Doug: And and maybe sort of saving the best for last or close to last, we are running out of time. I wanted to to touch on Castoza, your IL 27. You know, maybe before I start sort of getting into the data that you’ve generated so far, just talk about the importance of that mechanism and, you know, what really stands out.
Theresa Lavelle, Chief Scientific Officer, Covir: Yeah. So I think this is an antibody against a cytokine. So IL 27 antagonistic antibodies on against cytokines are well understood in inflammatory diseases. Right? IL 12 family, IL 23, which is part of the IL 27 family, well validated for rebalancing the immune system in autoimmune diseases and inflammatory diseases, hasn’t been seen in oncology till castos a ketog.
So the safety profile has been really well tolerated. We’ve shown by complete inhibition of the cytokine, we have activation of T cells and NK cells and monotherapy responses in tumor types that the preclinical models said should work. So I think the important things with this program is cytokines are immune regulatory. So depending upon the context, they have different biology. Everything from the mouse to where the expression is to the human studies has said liver and lung are particularly sensitive to IL 27 being immunosuppressive in tumors.

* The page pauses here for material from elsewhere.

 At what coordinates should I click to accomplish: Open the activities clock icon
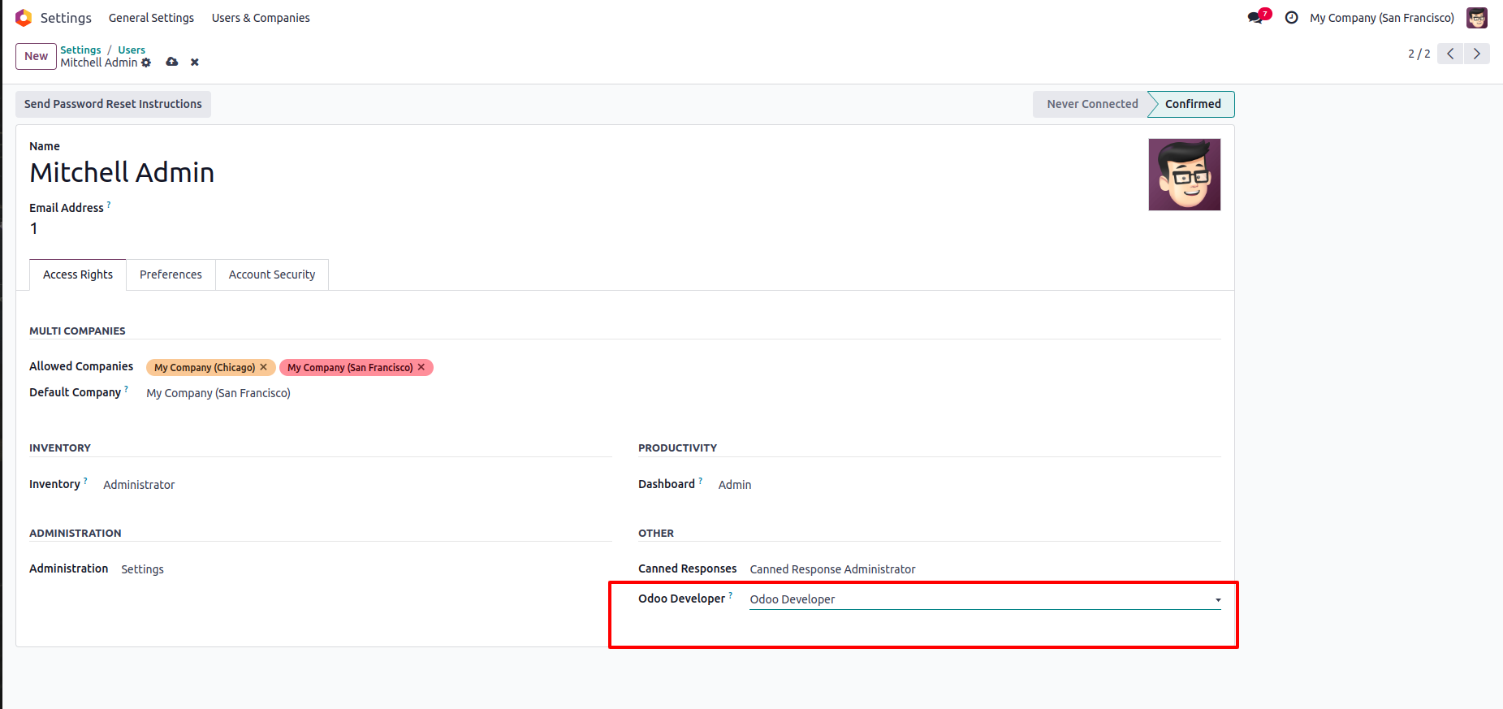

To see those monotherapy responses in lung cancer and activity in liver cancer is very exciting and I think different. That’s been one of the problems with immuno oncology is which trial do you do for that efficacy. Right? So we have strong what we call line of sight, knowing the patients to do, the trials to do, and get the answer about go, no go for registration. And seen in the phase two study in first line liver cancer in combination with p d l one and VEGF, a seventeen percent CR rate.

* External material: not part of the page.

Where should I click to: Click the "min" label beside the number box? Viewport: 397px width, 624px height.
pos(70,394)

So I don’t think many people appreciate that IO has well below ten percent CR rate. In lung cancer, p d ones give a four percent. In liver cancer, the highest reported across all of the approved phase three studies is eight percent. We saw seventeen percent CR rate. That depth of response is highly unusual and differentiated.

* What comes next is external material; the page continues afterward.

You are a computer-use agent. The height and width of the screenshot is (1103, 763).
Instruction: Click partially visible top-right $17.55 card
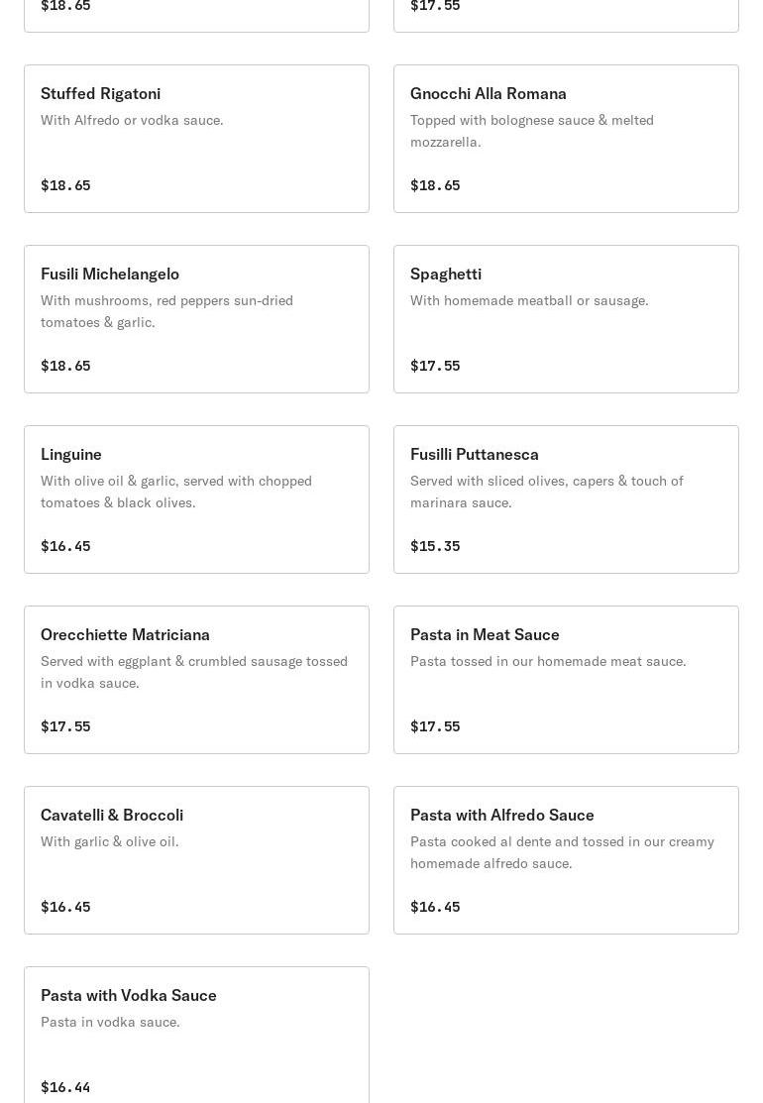(x=566, y=16)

So that has us excited. We’re doing the randomized study with ToriBev now. That should fully enroll this year and read out next year. And seeing that type of efficacy would set us up well for a pivotal study.
Doug: And we have maybe a minute left. Eddie, you know, you touched on it earlier. Did divest Medina Care, which was your personal product, and one that was enjoying a lot of success in the marketplace and certainly improved your sort of commercial capabilities. What was the strategic importance of that transaction?
Danny Lanfear, CEO, Covir: You know, we’re very proud of our accomplishments in the biosimilar space, and we we did as well as or better than anybody there. But I think it’s important to keep in mind that for the maximization of value of a biosimilar, you require a large product portfolio, you have to deal with the payers and you really have to leverage your overhead across a number of products. And that we did not have. On the other hand, innovative oncology is a place with small targeted team. There’s a long history of people creating disproportionate value and making disproportionate impact with patients.
And that’s really where our heart lies.
Doug: With that, I think we’re out of time, so we’ll have to to wrap up. Thank you so much, Doug.
Danny Lanfear, CEO, Covir: Thank you, Doug.